Quel modèle alternatif ?
Pour sortir de cette impasse du modèle alimentaire productiviste, il faut imaginer un modèle radicalement différent, un système plus soutenable qui permettrait d’alimenter une population mondiale à forte croissance sans pour autant épuiser le capital naturel de la planète de sorte que le prix de la nourriture reflète le coût réel de production, et que tous les acteurs de la chaîne alimentaire soient récompensés équitablement. La transition vers ce système alimentaire soutenable peut être envisagée autour de trois leviers d’action :
1 – repenser la création de valeur et l’équité dans la chaîne alimentaire
Le pouvoir et le profit sont distribués de manière inéquitable tout au long de la chaîne de valeur alimentaire. Les agriculteurs et les producteurs assument un fardeau disproportionné de risques et de coûts : pour beaucoup d’entre eux, la production alimentaire n’est pas une activité économique viable. Cela suggère donc de repenser la création de valeur afin que le système alimentaire offre des moyens de subsistance durables, éloigne les agriculteurs de la précarité et que les métiers de l’agroalimentaire soient plus attractifs. Cela créera des chaînes de valeur alimentaire plus stables et résilientes.

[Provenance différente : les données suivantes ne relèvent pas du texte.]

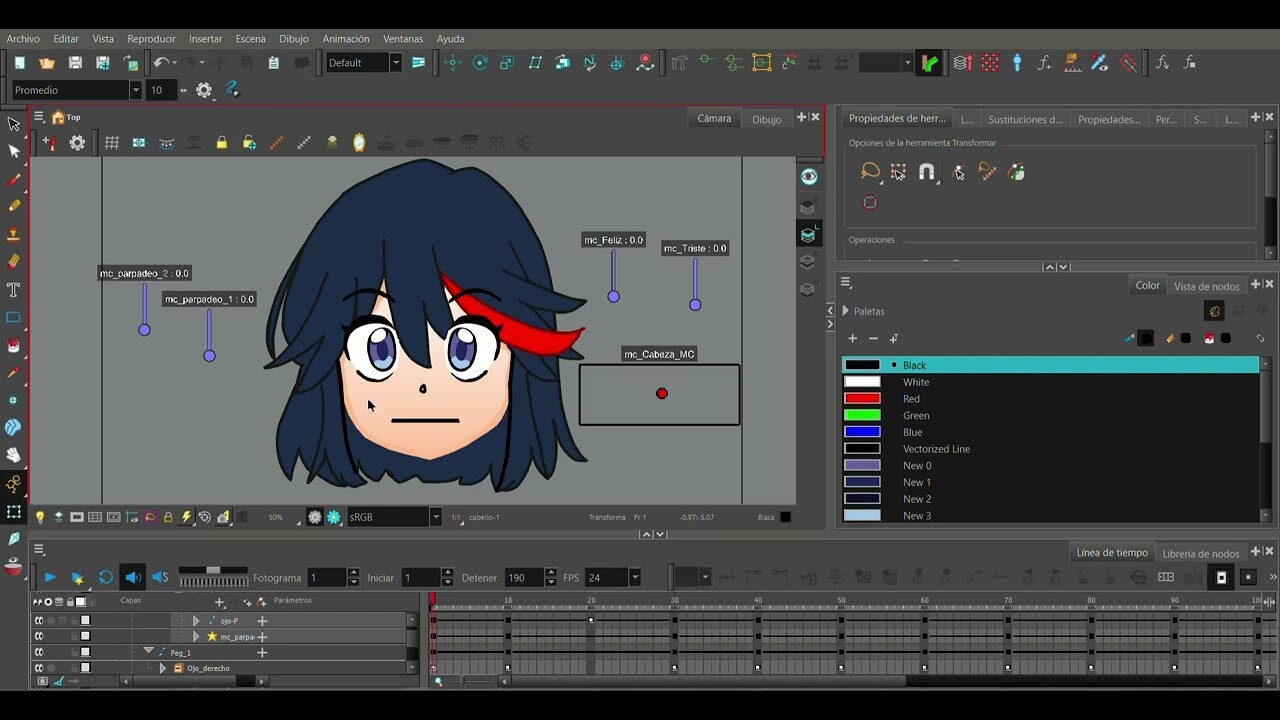
Task: Click the lasso selection icon in Tool Properties
Action: pos(868,171)
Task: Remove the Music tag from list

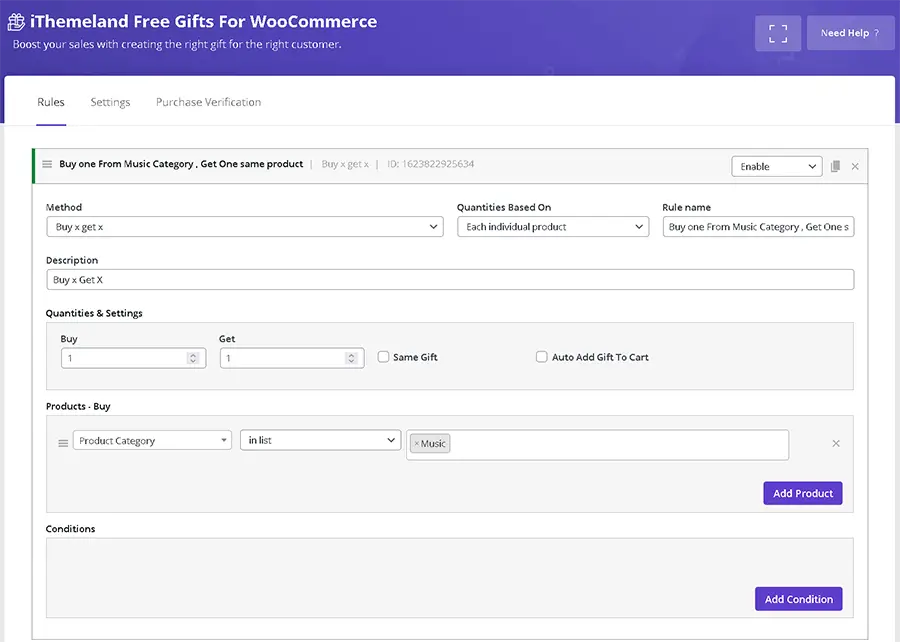Action: tap(417, 443)
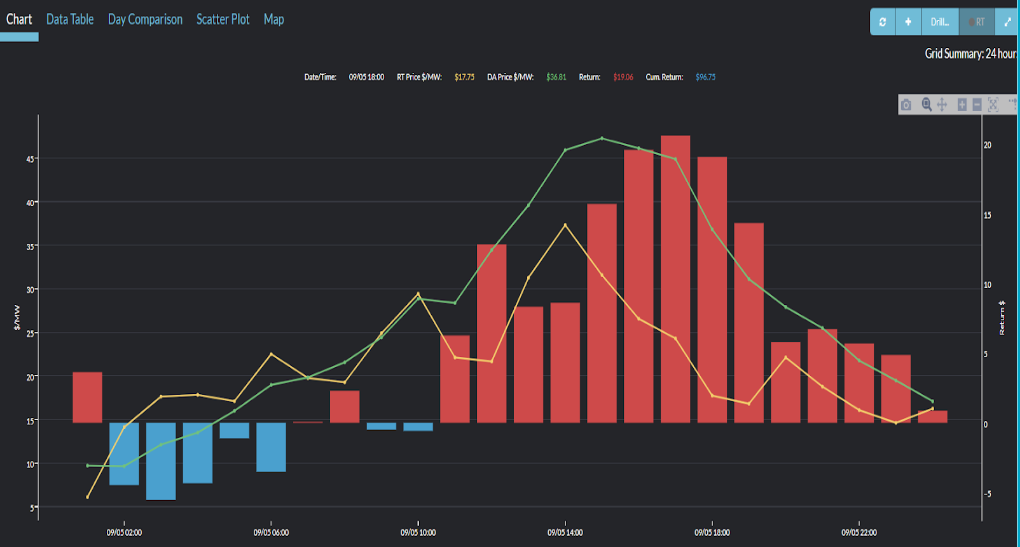Open the Drill dropdown button
This screenshot has width=1020, height=547.
point(940,21)
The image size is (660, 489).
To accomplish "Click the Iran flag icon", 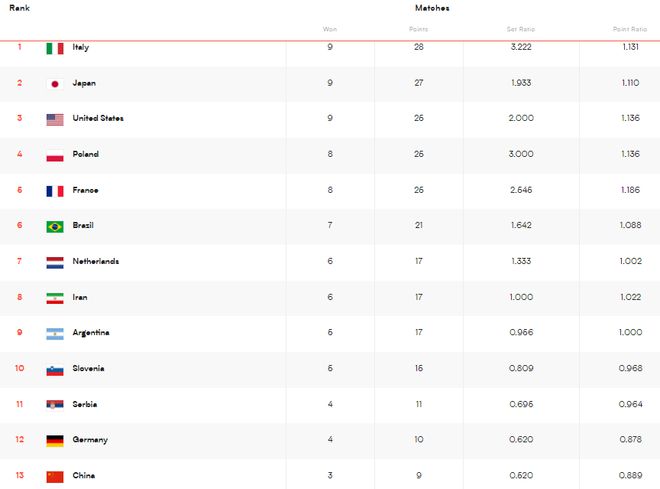I will (x=55, y=298).

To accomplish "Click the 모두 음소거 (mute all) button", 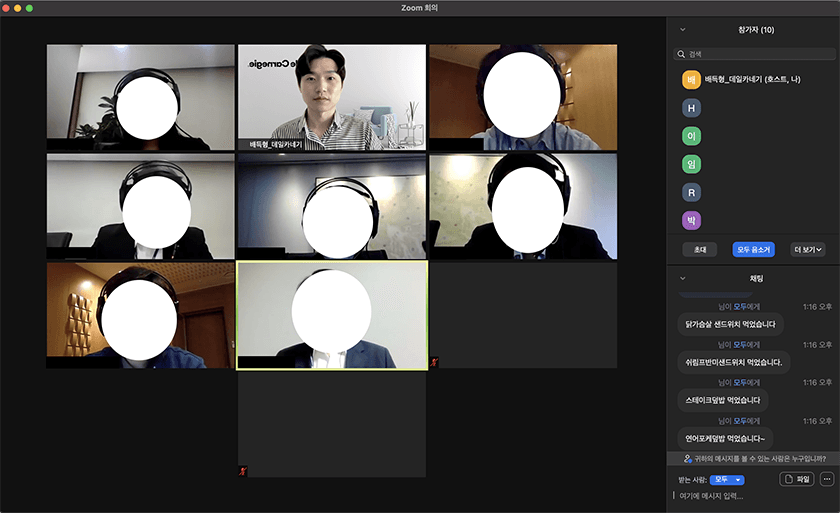I will tap(753, 249).
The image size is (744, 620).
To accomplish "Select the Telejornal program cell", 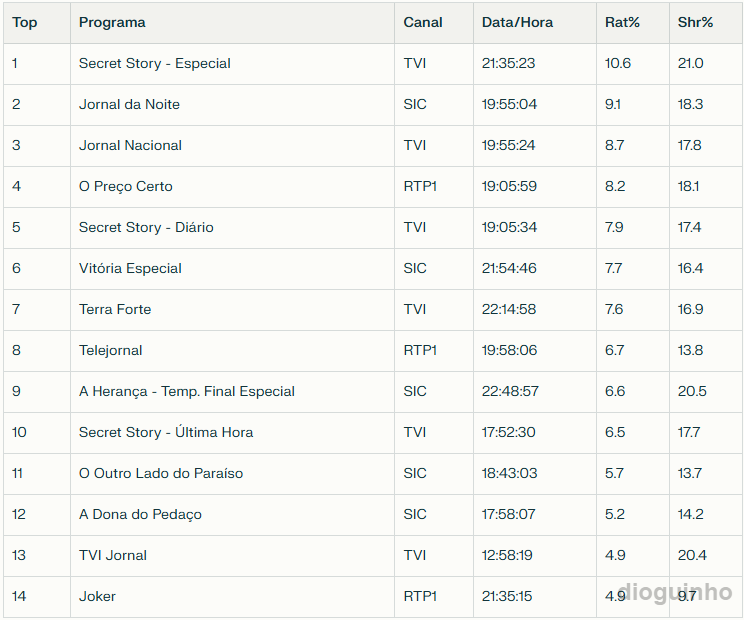I will pos(111,350).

2 – reconnecter les consommateurs avec les aliments qu’ils mangent
La population urbaine croissante est déconnectée de sa nourriture. De plus en plus de citadins valorisent davantage les aliments pour leur commodité et leur faible coût que pour leur valeur environnementale et sociale, ignorant la façon dont sont produits ces aliments tout comme leur impact sur les personnes et les écosystèmes. Il est donc nécessaire que les gens se reconnectent avec leurs aliments et qu’ils les reconnaissent comme des sources de bien-être, de nutrition et de capital social et qu’ils soient prêts à les payer à un prix équitable. Si nous apprécions nos aliments à leur juste valeur, cela sera profitable à toute la chaîne alimentaire.

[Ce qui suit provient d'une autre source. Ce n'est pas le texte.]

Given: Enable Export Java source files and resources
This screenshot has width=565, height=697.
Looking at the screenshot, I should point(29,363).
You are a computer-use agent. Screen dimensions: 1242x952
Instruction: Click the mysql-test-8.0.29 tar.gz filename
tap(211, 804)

3 – restaurer la résilience du système alimentaire
Le système alimentaire dépend de ressources non renouvelables, dégrade notre environnement naturel et contribue de manière significative au changement climatique ; il crée également d’énormes quantités de déchets alimentaires inutiles. Nous devons accroître la résilience du système, l’aider à utiliser plus efficacement les ressources limitées et à éliminer les déchets inutiles. Nous devons également encourager l’utilisation de pratiques agricoles plus régénératives telles que l’agroécologie et la permaculture pour équilibrer la dynamique écologique liée à la production agricole. La généralisation de ces pratiques permet de créer une agriculture rentable qui non seulement préserve le capital naturel, mais le régénère, en aidant à améliorer la qualité des sols et à préserver la biodiversité tout en augmentant le rendement des cultures ; avec à la clé la création d’une énorme valeur économique pour les agriculteurs.

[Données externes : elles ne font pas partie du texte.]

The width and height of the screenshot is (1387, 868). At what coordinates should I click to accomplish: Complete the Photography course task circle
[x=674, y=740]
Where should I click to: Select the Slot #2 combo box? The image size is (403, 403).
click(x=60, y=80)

La combinaison de ces leviers d’actions crée un système alimentaire soutenable cohérent qui a un potentiel important pour revitaliser les écosystèmes, réduire l’empreinte écologique et produire des aliments sains et nutritifs. Ces ensembles d’opportunités pourraient également apporter une contribution substantielle à la création d’emplois et, si elles étaient appliquées avec succès, pourraient générer un bénéfice économique à tous les acteurs de la chaîne alimentaire. Le moment est venu d’initier cette transition qui nécessitera une action concertée des parties prenantes, des ajustements réglementaires, de l’innovation et des stratégies d’investissement dédiées.